The dissertation begins with a discussion of the cultural and historical roots of the nineteenth century. The next chapters focus on Theodore Roosevelt and his circle, and the men who codified the dominant construction of American masculinity at the beginning of the twentieth century. The following chapters trace some of the opposition to the Rooseveltian construction of a strenuous national masculinity. These differing approaches to domestic and international politics, expressed by individuals such as John Reed, Jane Addams, W. E. B. Du Bois, and Woodrow Wilson, sought to reframe the connection between masculinity and foreign policy. Though these individuals agreed with the Rooseveltian equation of manhood and national identity, they had differing conceptions of ideal American manhood, and so they differed in their prescriptions for US foreign policy.
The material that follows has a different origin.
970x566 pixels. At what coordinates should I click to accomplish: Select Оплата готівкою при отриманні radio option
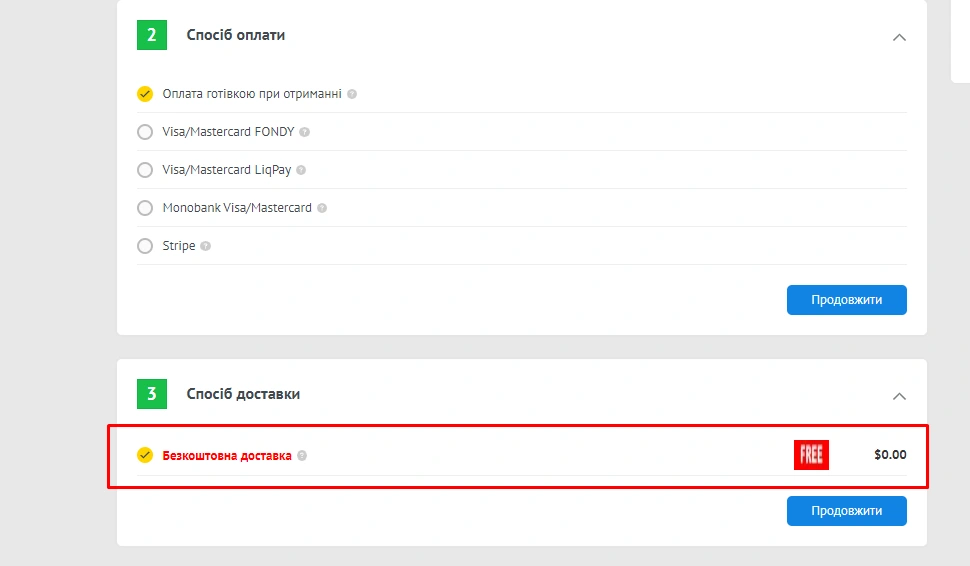(145, 94)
The conclusion discusses the ways that the Great War affected the central figures, and the ways in which the passage of the Nineteenth Amendment affected the nature of politics, and political rhetoric in America. Finally, it traces some of the legacies of the combination of masculinity and foreign policy, and points out some of the many aspects of US foreign policy that still bear the stamp of the Rooseveltian construction of masculinity.